Hi NG,
Hi Herbert,

Is there a tool (like testme.sh) that tests the common (maybe also
uncommon) possibilities of misconfigurations (like the capabilities and
chroot-exploids) from inside the VServer?

not yet, but sounds like something useful to me ...

ok, lets do some brainstorming (comment: i'm no vserver specialist nor can i write programs on linux):


Output could be like this:
---
# vserver test enter
[...]
context id is now ...
[...]
# vcapcheck
Checking environment ...

conextid is: 4711                                          [OK]
effective userid is: 0                                      [OK]
real userid is: 0                                             [OK]
effective groupid is: 0                                    [OK]
real groupid is: 0                                           [OK]

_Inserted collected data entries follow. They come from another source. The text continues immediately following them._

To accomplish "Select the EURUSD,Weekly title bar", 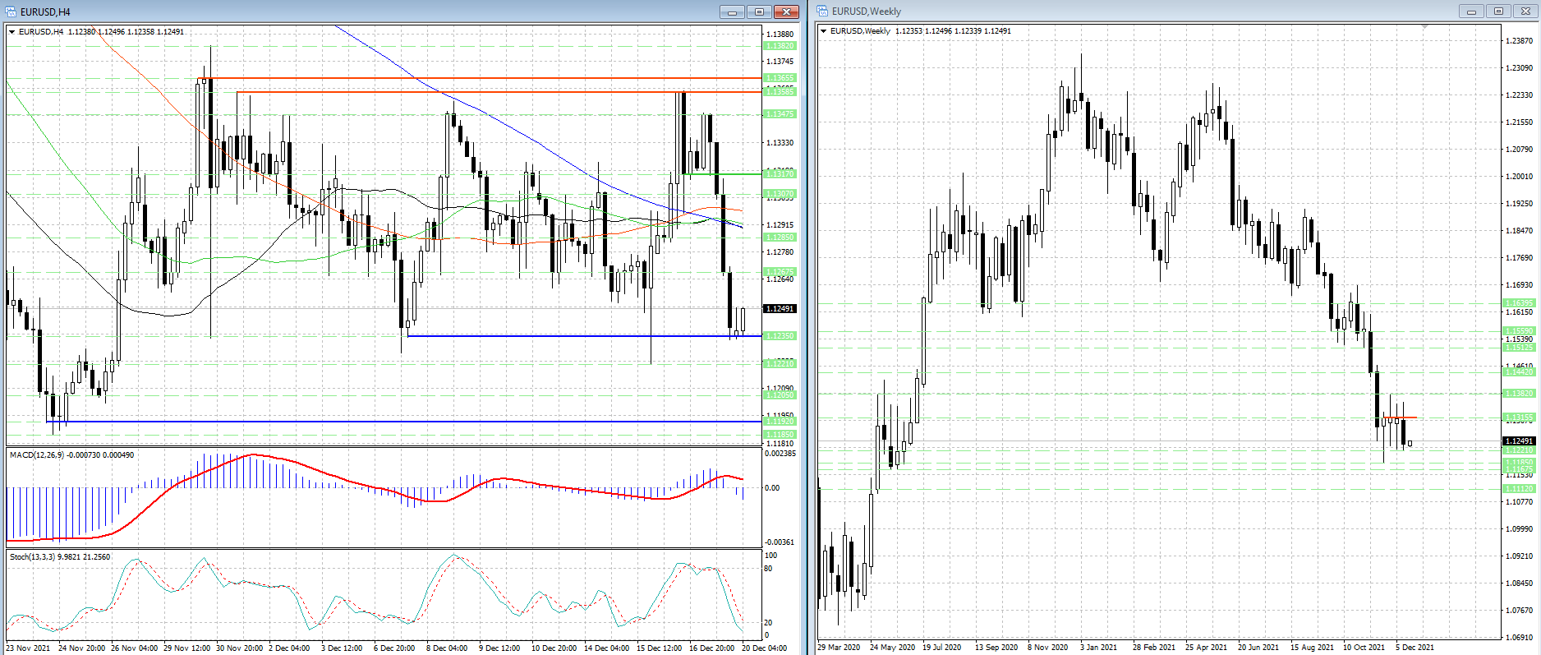I will 1150,12.

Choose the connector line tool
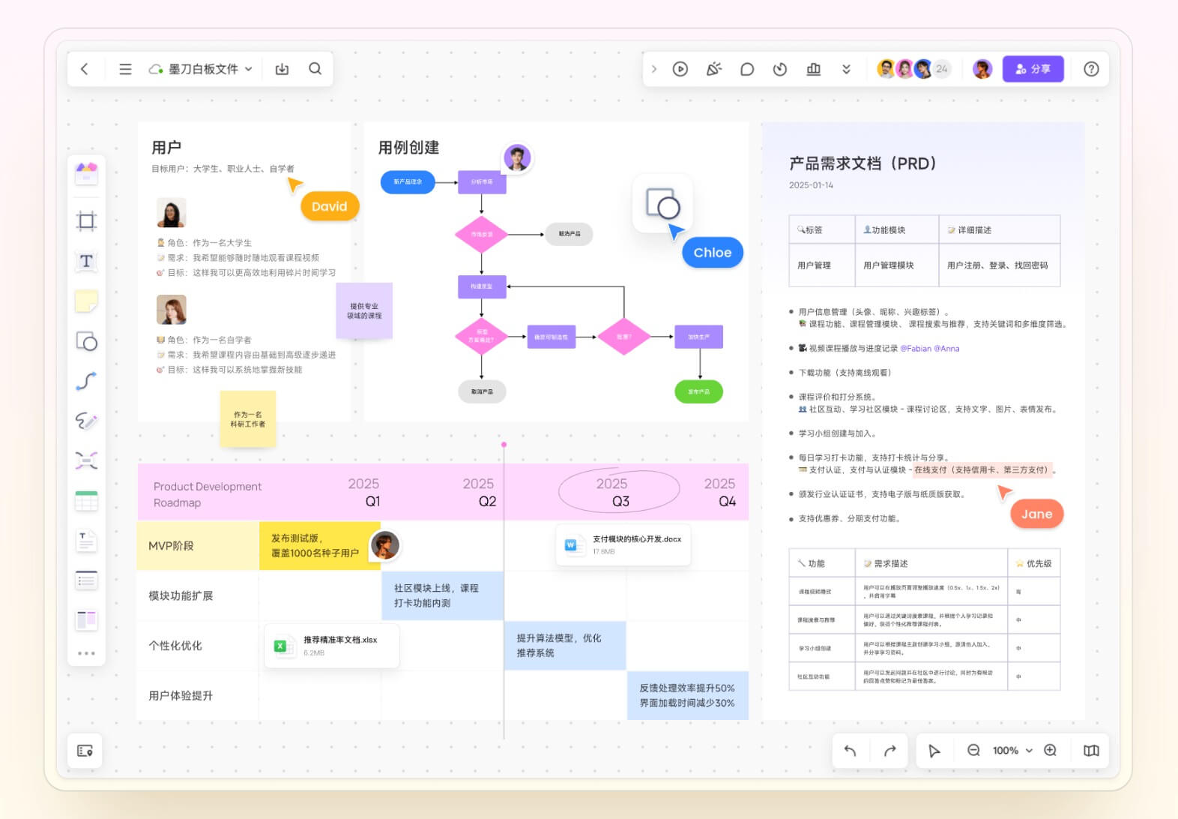click(x=86, y=381)
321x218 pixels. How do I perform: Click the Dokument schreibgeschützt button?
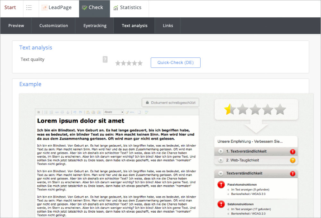170,103
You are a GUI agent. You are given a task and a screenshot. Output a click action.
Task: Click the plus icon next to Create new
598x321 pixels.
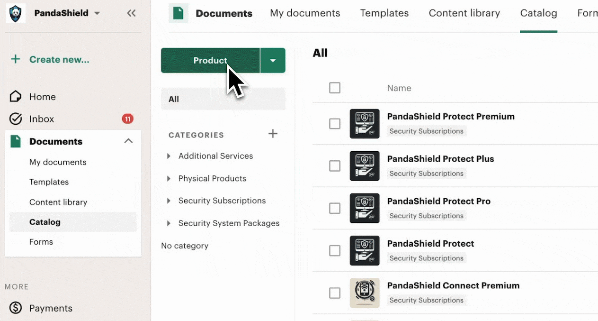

Checking posix capabilities ...

i have CAP_CHOWN                                 [OK]
i have CAP_KILL                                        [OK]
[...]
i have CAP_LINUX_IMMUTABLE            [WARN]
  if you have locked some files because of unification,
  you should assign the immutable-flag to an vps.
  to remove this capability edit ...
i dont have CAP_NET_BROADCAST        [OK]
i have CAP_SYS_BOOT                             [ERROR]
  Warning: any vserver can reboot the read server
i dont have CAP_MKNOD                          [OK]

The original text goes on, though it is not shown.